The Long QT Syndrome and Pregnancy - A.J. Morris MD, University of Rochester NY
The Long QT Syndrome (LQTS) is a genetically transmitted disorder that affects the electrical activity of the heart. Individuals affected with this condition may lead entirely normal lives, but others are at increased risk of developing serious heart rhythm disorders that may be manifest as passing-out spells (syncope) and/or sudden death. Fortunately, very good treatments are now available to stabilise the electrical circuits of the heart and to prevent dangerous changes in the heart beat.
For the past 15 years, the Rochester group, in conjunction with our medical colleagues at other academic institutions in the United States and Europe, have maintained an International LQTS Registry to better understand the natural history and clinical course of patients with this disorder in order to develop more effective preventive therapy. We have recently used this Registry that involves over 700 families with LQTS and more than 3,000 affected family members, to evaluate the effect of pregnancy on the occurrence of cardiac events in women with the hereditary Long QT Syndrome.

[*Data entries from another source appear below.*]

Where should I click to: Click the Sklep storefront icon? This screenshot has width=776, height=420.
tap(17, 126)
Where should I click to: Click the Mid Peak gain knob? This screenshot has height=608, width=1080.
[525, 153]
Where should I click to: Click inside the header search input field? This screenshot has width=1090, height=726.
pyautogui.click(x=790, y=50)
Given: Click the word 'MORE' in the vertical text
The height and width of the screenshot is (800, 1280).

This pregnancy study was a retrospective analysis of 216 women with documented LQTS who had one or more pregnancies. The study population consisted of 111 probands (the first member of a family to be identified with LQTS, usually because of symptoms such as syncope) and 105 affected family members who generally had not experienced any symptoms. The incidence of heart events including syncope, aborted cardiac arrest, and sudden death was compared during equal 9 month pre-pregnancy, pregnancy, and post-pregnancy intervals in the probands and the affected family members.
What did we find. First, the 9 month interval during pregnancy and the delivery itself were not associated with an increased occurrence of heart events in any of the LQTS women. Secondly the 9 month period after pregnancy (the post-partum interval) was associated with an increased number of serious heart events in some women, especially the proband women who had experienced heart related symptoms (syncope) a year or more before the pregnancy. Thirdly, treatment with beta-blocker medication, standard therapy for symptomatic patients with LQTS, was associated with a significant reduction in the risk of serious heart events during and after the pregnancy. That is, LQTS women receiving beta-blocker medication did much better than those who did not receive this medication. Fourthly beta-blocker therapy had no adverse effects on the pregnancy or the foetus.
What can we conclude from this study?
It appears that the physical and emotional stress during the post-partum period after pregnancy may be a factor in triggering heart rhythm disorders in some vulnerable women with LQTS. Certainly, the responsibilities of caring for a newborn, the interrupted sleeping schedule, the changing hormonal environment in the body, and fatigue, common features after pregnancy, may all be contributing factors to increase the occurrence of heart events during the post-partum interval. Every effort should be made to reduce the post-partum stress in the patients. Patients with LQTS who have had prior heart events should be prophylactically treated with beta-blocker medication, and this therapy is especially important in relationship to the pregnancy and should be continued during and after the pregnancy. Women with LQTS who are contemplating pregnancy should be seen in consultation by a cardiologist, and followed by the cardiologist during the course of the pregnancy, and afterwards.
We now have a better understanding that in LQTS women the risk of heart events increases in the 9 month interval after pregnancy. Furthermore, effective treatment is available in the form of betablockers to make pregnancy and the post-partum period safer. Clearly, an ounce of prevention is worth a pound of cure.